The parties to this suit, now divorced, are the parents of the three minor children, aged 6, 9 and 13, whose custody is here involved. The father appeals from a decree of the Chancery Court awarding custody to the mother and enjoining Mm from prosecuting a habeas corpus proceeding, predicated on a decree of the Court of Common Pleas of Lorain County, Ohio, instituted in the County Court of Cumberland County to obtain custody. We refer to the mother as complainant and the father as defendant.

Prior to 1952 or 1953 when they moved with their children to Lorain County, Ohio, to obtain employment, the parties had lived since their marriage, in 1942, in Cumberland County, Tennessee. After living in Ohio four years or more, domestic difficulties caused a separation. According to complainant’s testimony, undenied *315 by defendant, in August, 1956, he told her to “get out” and to return to her mother in Cumberland County, Tennessee. Later, he hired a truck and sent their household furniture to Tennessee where complainant rented a house for herself and the three children who had returned with her to Tennessee prior to the filing of suit for divorce by defendant in Ohio. The children were never thereafter in the State of Ohio and have since resided with their mother in Cumberland County, Tennessee.

A few days after complainant returned with the children to Tennessee, defendant instituted the above mentioned proceeding seeking a divorce on the grounds of “gross neglect of duty” and custody of the children. Complainant employed an attorney of Crossville, Cumberland County, Tennessee, who entered her appearance by filing an answer generally denying the charge of the bill.

As a result of efforts to become reconciled the parties met in Lexington, Kentucky, where they cohabited in a hotel, returning the following day to Crossville where they remained with their children for two or three days. While in Crossville, in defendant’s presence, complainant called her attorney and advised him that there had been a reconciliation and that she was returning to Ohio with defendant. Both then went to Ohio to arrange about the payment of some bills. Complainant testified she returned to Crossville after a few days, thinking the reconciliation was complete, and that defendant later visited her and the children and corresponded with them. Defendant, on the other hand, says the reconciliation was conditioned on complainant having’ no association what *316 ever with one Lawrence Johnson, a resident of Lorain County, Ohio, and upon the payment of all family bills; that he later learned that this association had continued and that he called complainant by telephone requesting her to come to Ohio to resume cohabitation but that she refused and he then told her “he was going to get a divorce”. Complainant denies there were any conditions attached to the reconciliation and testified that defendant agreed to dismiss the suit for divorce; that the first intimation she had that the divorce suit had not been dismissed was when defendant came to Cumberland County in January, 1957, with a certified copy of a decree purporting to grant him a divorce and custody of the children.

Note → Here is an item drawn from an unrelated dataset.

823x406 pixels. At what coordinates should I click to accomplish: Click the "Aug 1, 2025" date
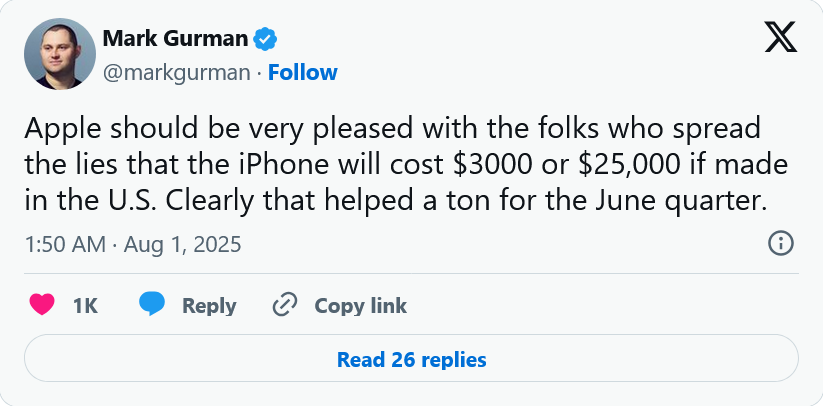point(183,243)
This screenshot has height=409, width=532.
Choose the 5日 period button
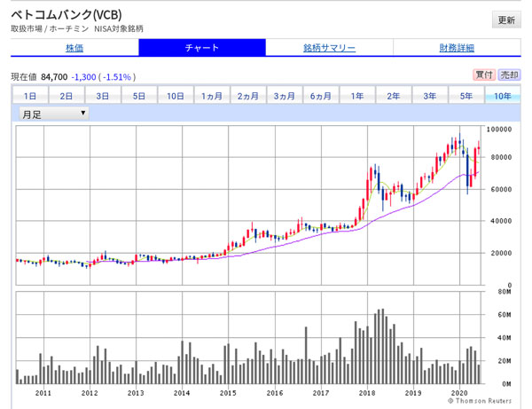coord(139,96)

The record shows that, on December 1, 1956, defendant filed a reply to the answer filed by complainant in the divorce suit. On December 3, 1956, his Ohio counsel mailed a copy of the reply to complainant’s Tennessee counsel but, although the trial had been set for 9:30 A.M., December 7, 1956, no mention was made of that fact. However, there is testimony, unexcepted to, that complainant’s counsel later admitted receiving a notice of the hearing from the clerk. But whether it was received iii time for him to notify complainant, prepare for trial and go to Lorain County, Ohio, is not directly shown. The record does show that it requires 16 hours driving time to go from Orossville to Lorain County, Ohio.

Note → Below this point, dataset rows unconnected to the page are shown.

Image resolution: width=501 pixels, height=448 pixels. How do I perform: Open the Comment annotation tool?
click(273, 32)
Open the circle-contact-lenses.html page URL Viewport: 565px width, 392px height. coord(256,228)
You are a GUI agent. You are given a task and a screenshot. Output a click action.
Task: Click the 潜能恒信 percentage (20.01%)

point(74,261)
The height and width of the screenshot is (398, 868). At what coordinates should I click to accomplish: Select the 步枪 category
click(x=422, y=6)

Complainant testified that when the reply was filed, her counsel believed that she was living with defendant in Ohio and that she had no knowledge of the hearing date. Defendant’s testimony that he told her he intended to get a divorce, even if accepted, does not constitute *317 notice that the original suit which complainant seems to have believed had been dismissed would again he prosecuted. •

Whether, as complainant claims, the Ohio decree was fraudulently obtained, it is apparent that a chain of circumstances prevented notice of the hearing being brought home to complainant and, as a result, the custody of the children was determined ex parte and as a routine incident of the divorce proceeding. There was no express adjudication as to their welfare or as to the fitness of either parent.

We are of opinion the Ohio decree is not res judicata for two reasons: (1) The three children were domiciled in Tennessee when the divorce suit was instituted and when the decree for custody was rendered, (2) because of lack of notice of the hearing a constructive fraud was practiced upon complainant, the requirements of due process have not been observed and the Ohio decree in so far as it purports to adjudicate custody is not entitled to full faith and credit.

As to the first question, it was said in Clothier v. Clothier, 33 Tenn. App. 532, 232 S. W. (2d) 363, in which certiorari was denied by the Supreme Court, that in the absence of proof of a contrary intent or fault on the part of the husband in forcing the wife to withdraw from the state of his domicile, the domicile of the wife and of an infant child remained in the state of the husband’s domicile, although both the wife and child had moved to another state.

In the present case, according to undisputed evidence, the wife withdrew from the domicile of the father by his consent, with his assistance and because of his *318 fault and took the children to Tennessee where she established a new domicile for them and for herself. The suit for divorce was not based on the wife’s withdrawal and, so far as appears, the basis of her withdrawal was not in issue or adjudicated in the divorce suit. It is, therefore, an open question in this suit. The authorities are, we believe without exception, to the effect that a husband cannot force his wife to leave his domicile and, for purposes of divorce, claim that she is still in it. 17A Am. Jur. 242; Annotations 75 A. L. R. 1267; 90 A. L. R. 358; 128 A. L. R. 1422.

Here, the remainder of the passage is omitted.